32. A method according to claim 31 wherein said probe comprises nucleic acids selected from the group consisting of:

(a) nucleic acids comprising SEQ ID NO:4; and (b) nucleic acid comprising a 285 bp amplification product made by PCR amplification using primers SEQ ID NO:l and SEQ ID NO:2.

33. A method according to claim 22 wherein the genus is Nonomuria.

34. A method according to claim 33 further comprising the step of lysing bacteria in the sample prior to step (a).

35. A method according to claim 34 wherein the probe is a radioactively labeled probe.

36. A method according to claim 35 wherein hybridization conditions are stringent hybridization conditions.

37. A method according to claim 36 wherein said probe comprises nucleic acids selected from the group consisting of:

(a) nucleic acids comprising SEQ ID NO:5; and

(b) nucleic acid comprising a 285 bp amplification product made by PCR amplification using primers SEQ ID NO:l and SEQ ID NO:2.

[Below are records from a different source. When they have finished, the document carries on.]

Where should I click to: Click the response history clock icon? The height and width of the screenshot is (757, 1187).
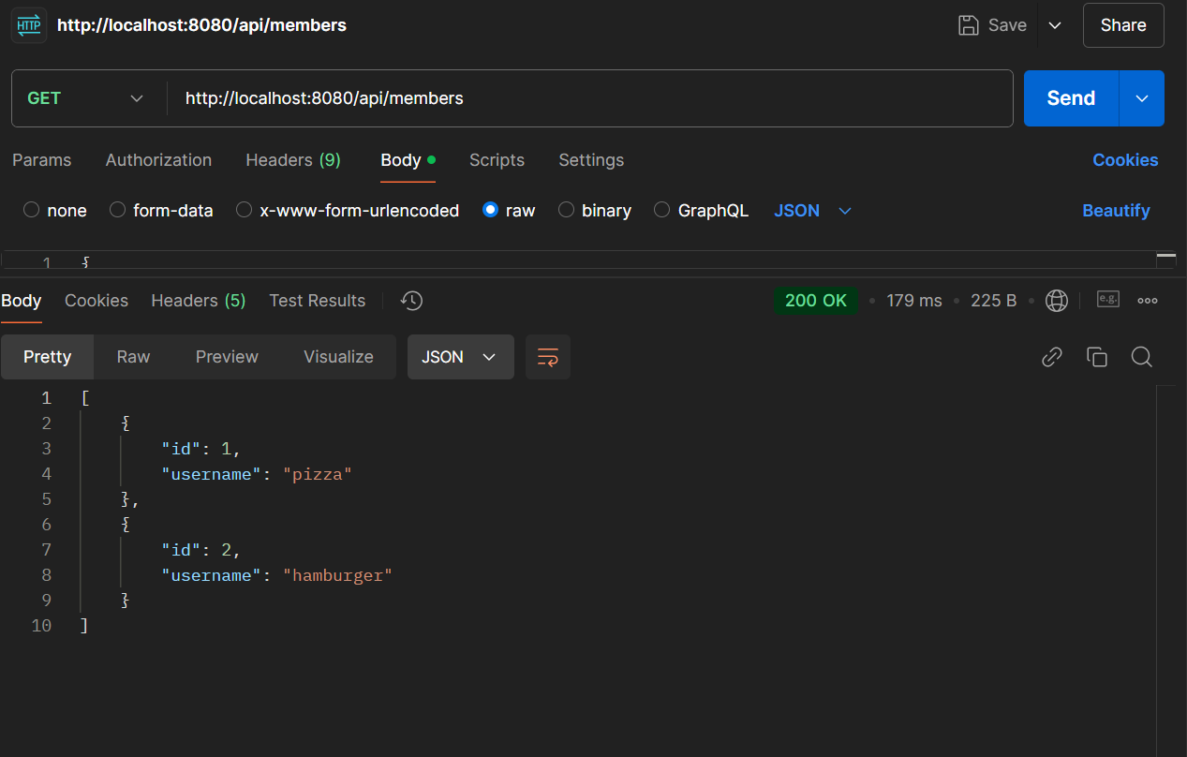pos(411,301)
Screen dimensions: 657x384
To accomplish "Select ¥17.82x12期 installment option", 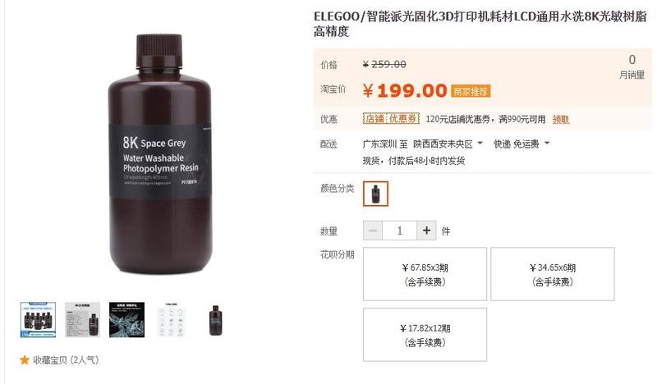I will [425, 335].
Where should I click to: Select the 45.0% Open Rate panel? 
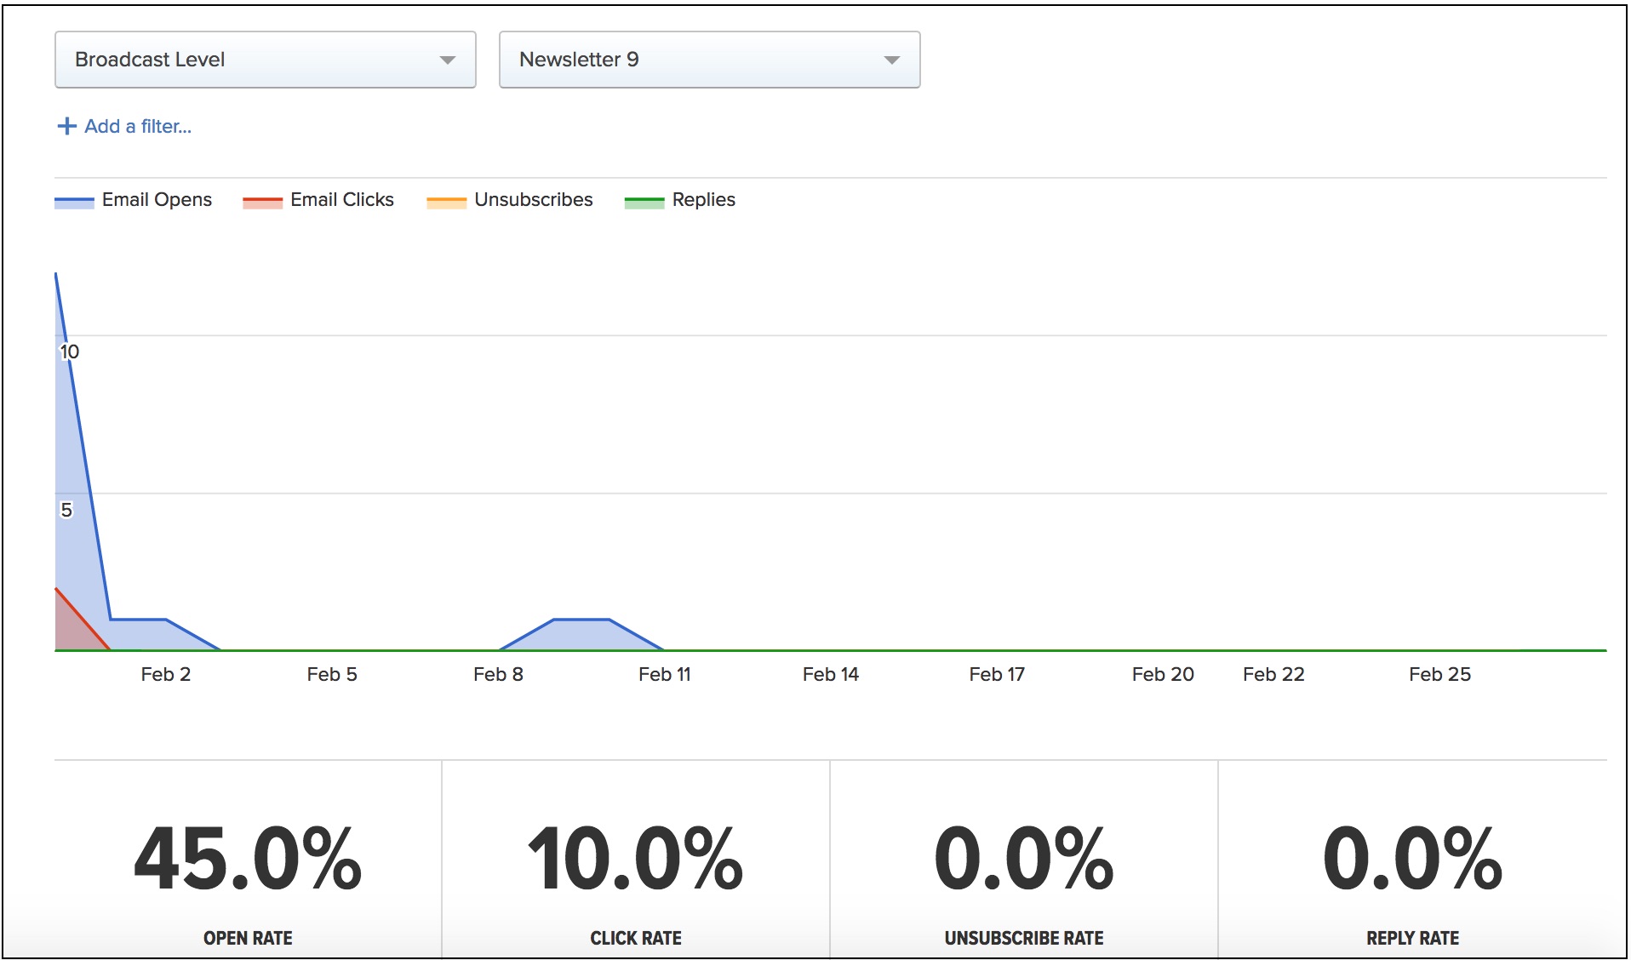(x=248, y=860)
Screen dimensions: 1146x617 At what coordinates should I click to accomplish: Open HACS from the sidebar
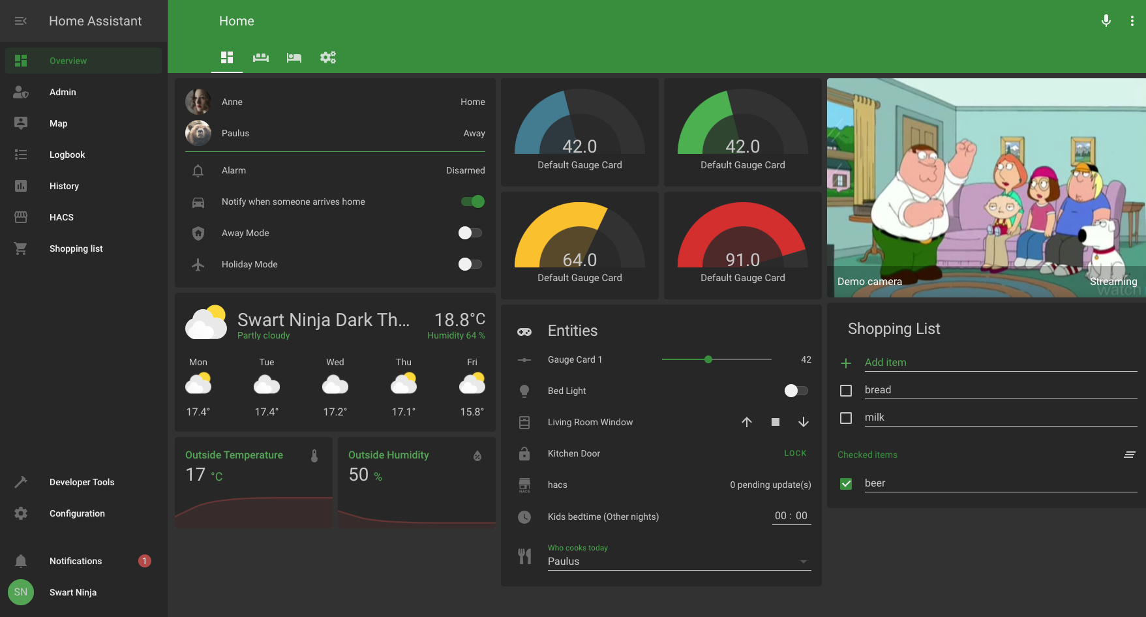pyautogui.click(x=61, y=217)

38. A method according to claim 22 wherein the genus is Planobispora.

39. A method according to claim 38 further comprising the step of lysing bacteria in the sample prior to step (a).

40. A method according to claim 39 wherein the probe is a radioactively labeled probe.

41. A method according to claim 40 wherein hybridization conditions are stringent hybridization conditions.

42. A method according to claim 41 wherein said probe comprises nucleic acids selected from the group consisting of: (a) nucleic acids comprising SEQ ID NO:6; and

(b) nucleic acid comprising a 285 bp amplification product made by PCR amplification using primers SEQ ID NO:l and SEQ ID NO:2.